Saved data entries
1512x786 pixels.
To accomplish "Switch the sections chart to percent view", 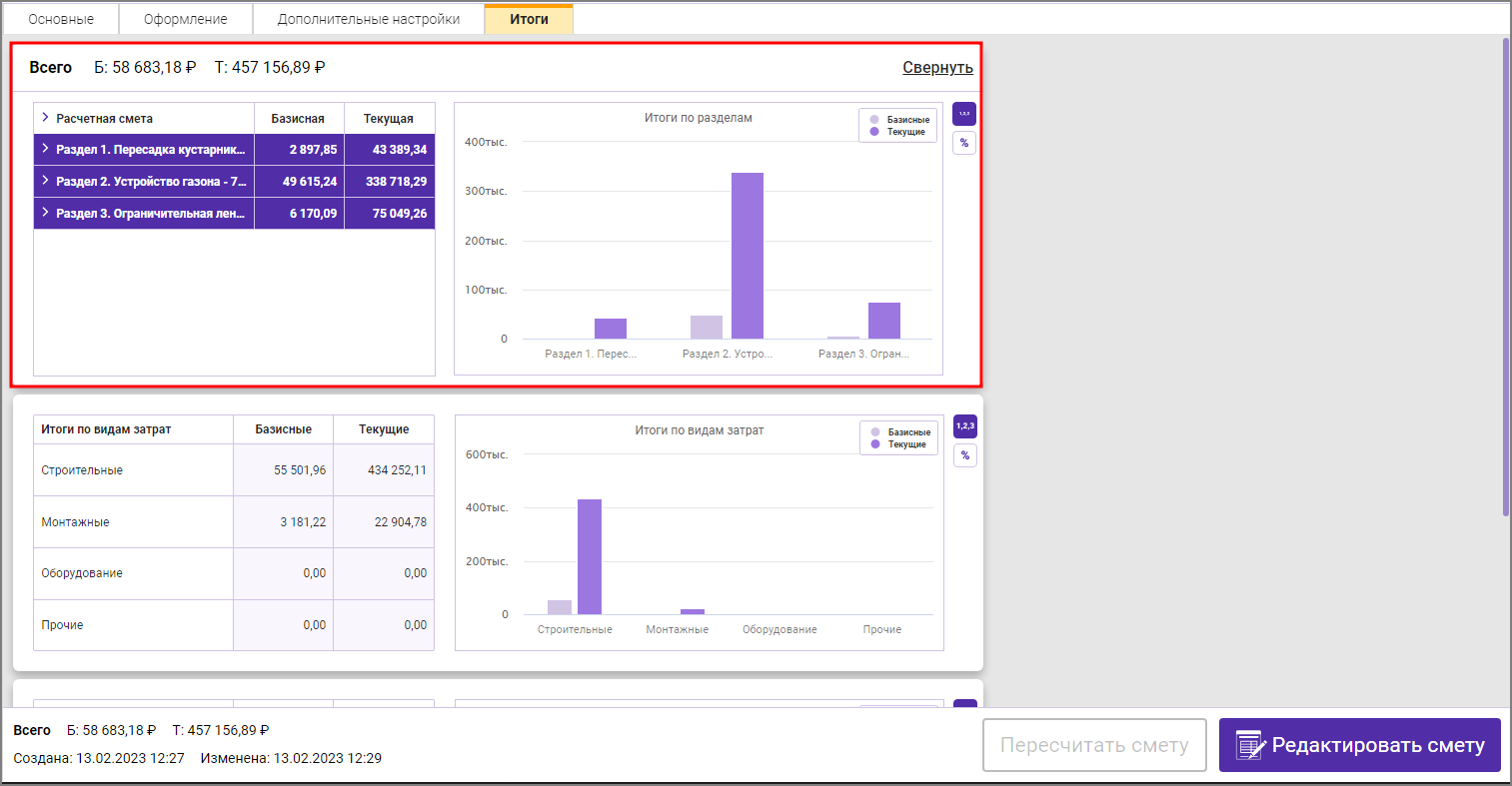I will pos(963,143).
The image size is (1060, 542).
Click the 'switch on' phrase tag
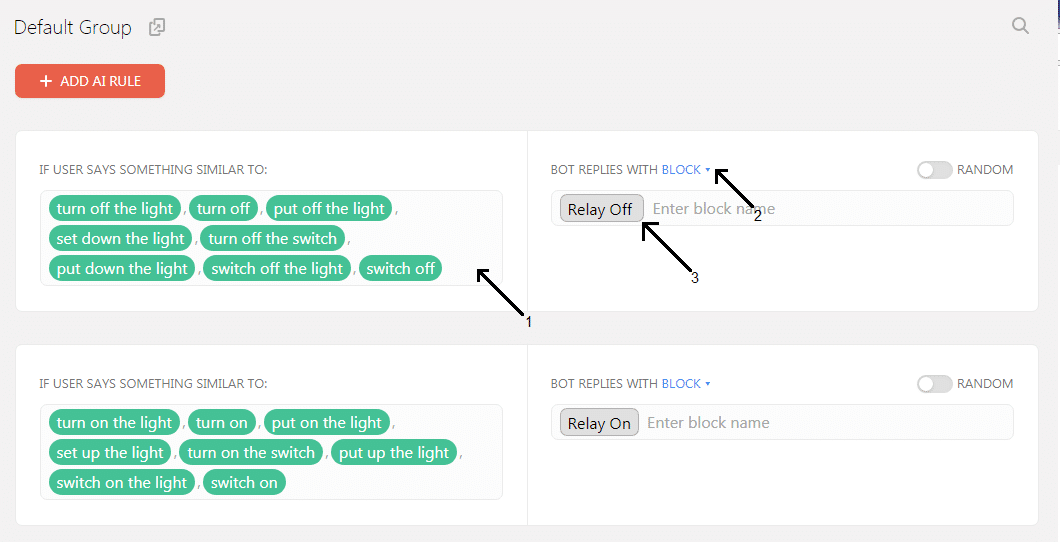[x=244, y=482]

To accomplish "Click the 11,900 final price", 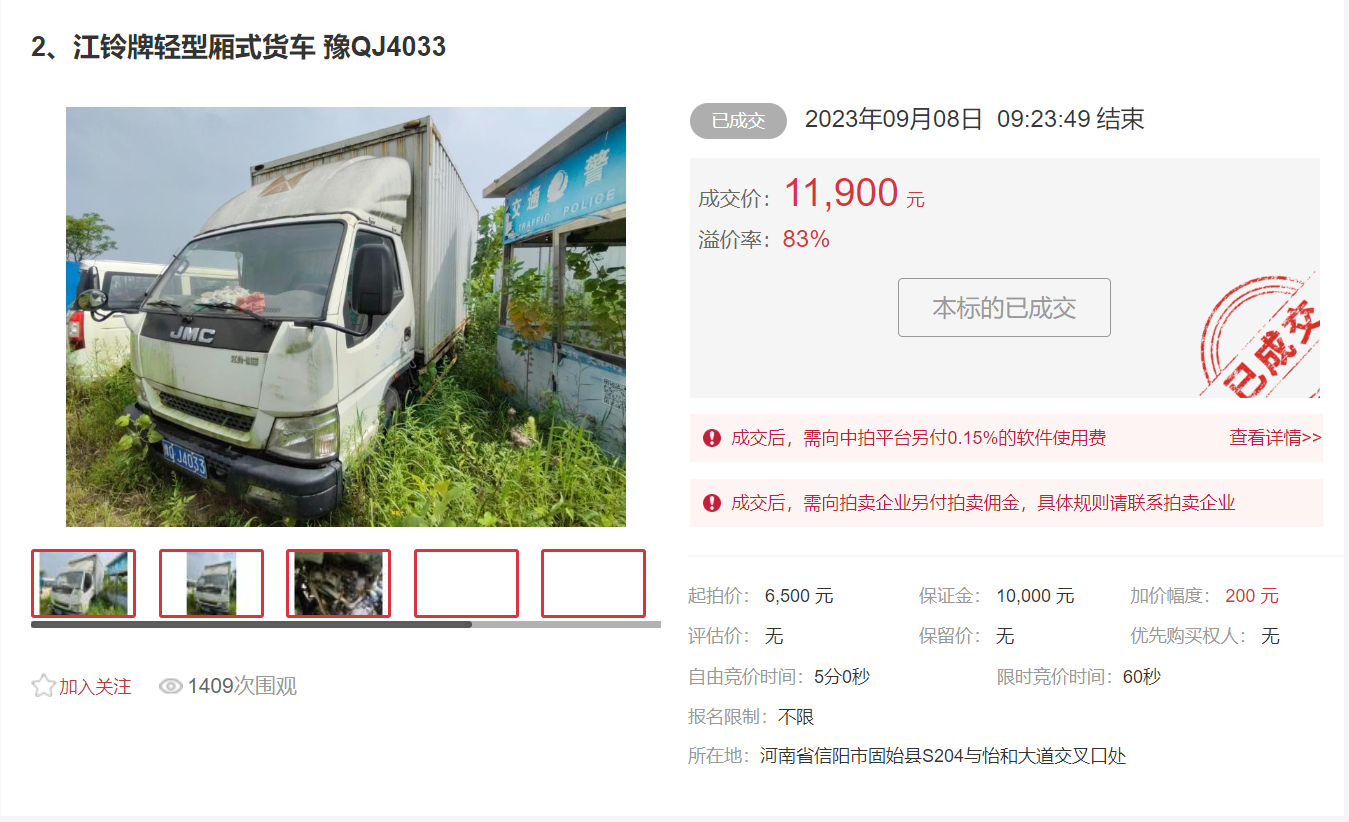I will [x=841, y=193].
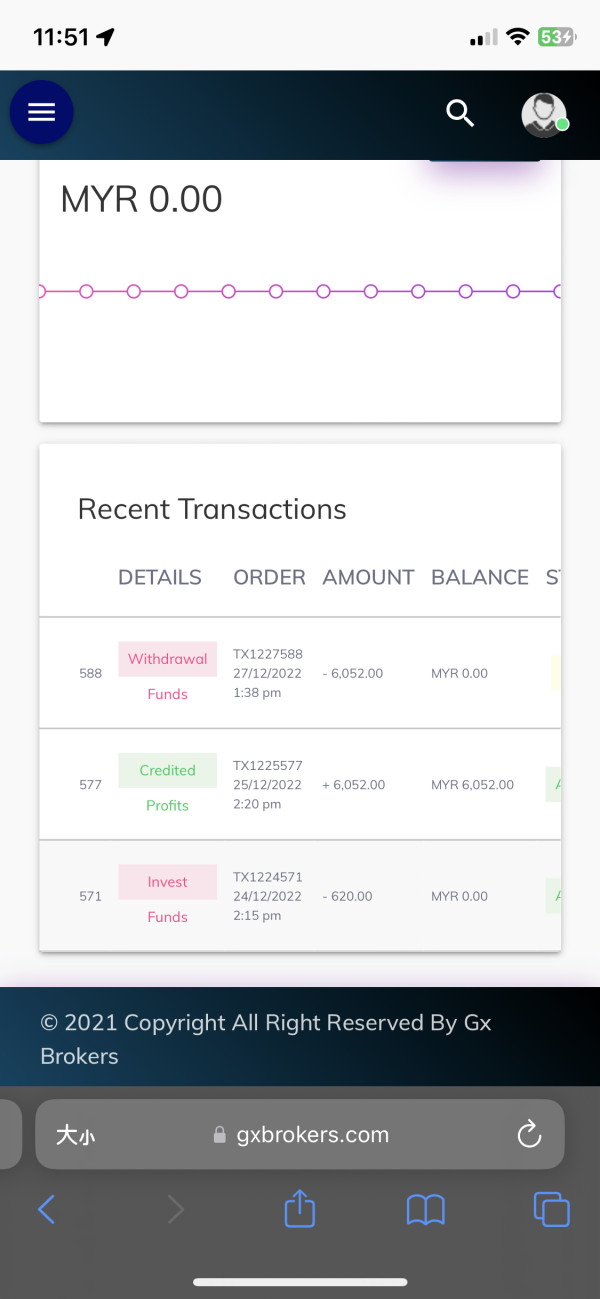This screenshot has height=1299, width=600.
Task: Click the DETAILS column header
Action: click(160, 577)
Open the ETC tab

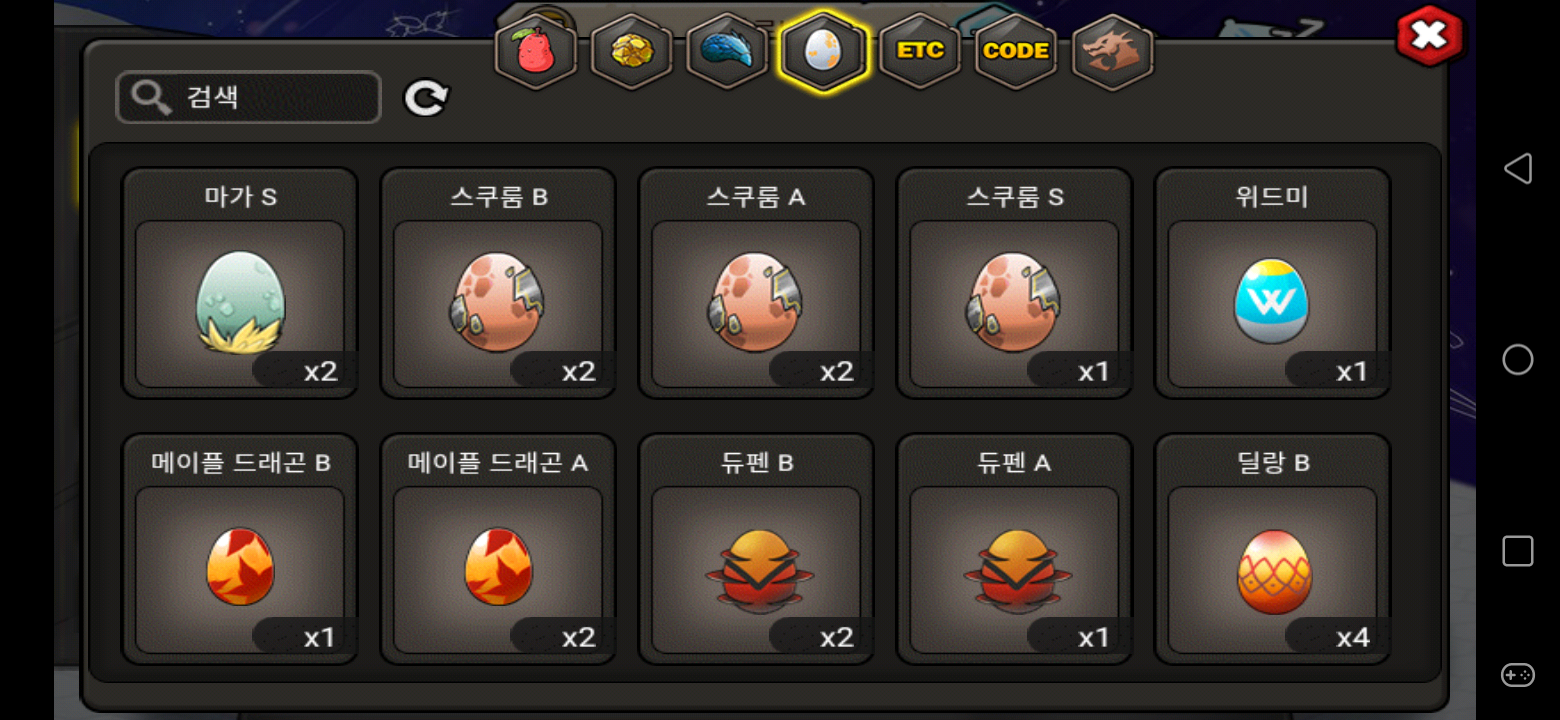click(x=920, y=52)
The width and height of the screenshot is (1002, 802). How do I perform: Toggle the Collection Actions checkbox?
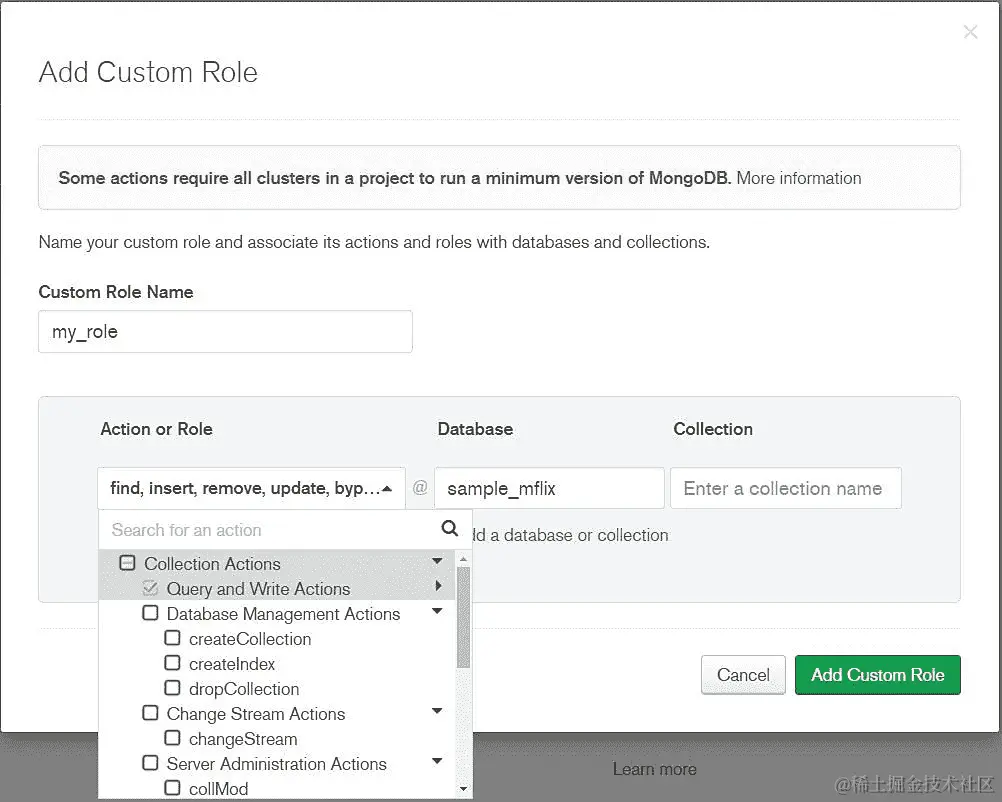(x=127, y=563)
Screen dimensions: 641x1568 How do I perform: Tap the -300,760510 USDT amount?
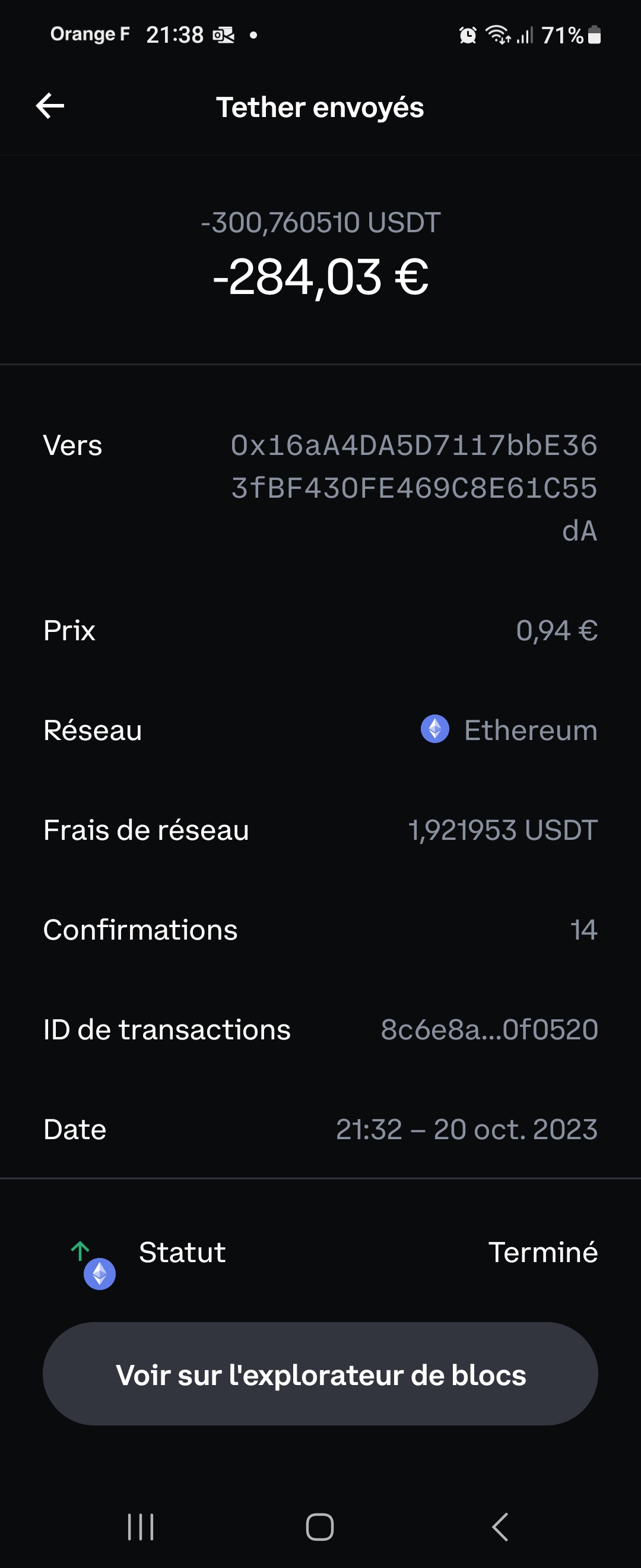(320, 223)
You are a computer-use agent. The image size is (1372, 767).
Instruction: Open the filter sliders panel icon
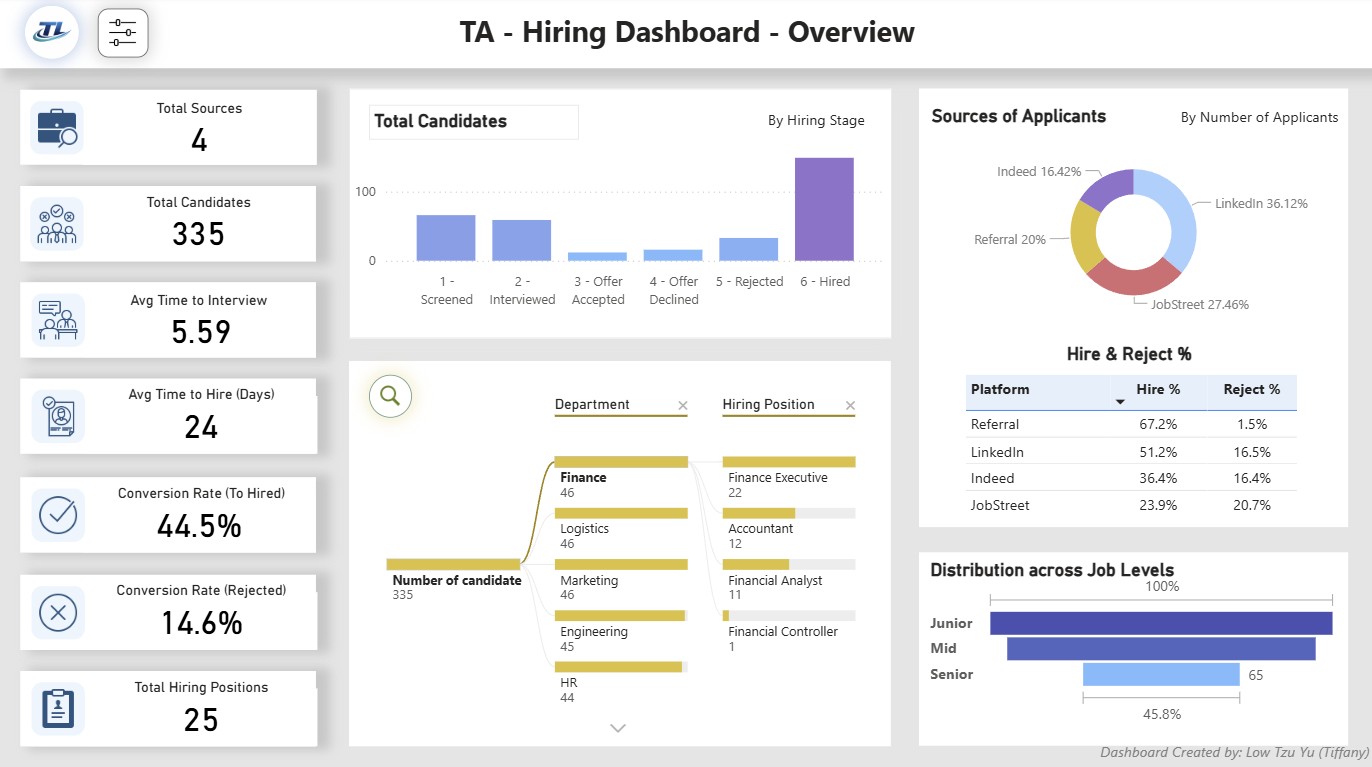point(123,33)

• What the task asks
Among the lines above, find those holding "image" and copy each one.

• Result
The image size is (1060, 542).
You are a computer-use agent. The image size is (1372, 767).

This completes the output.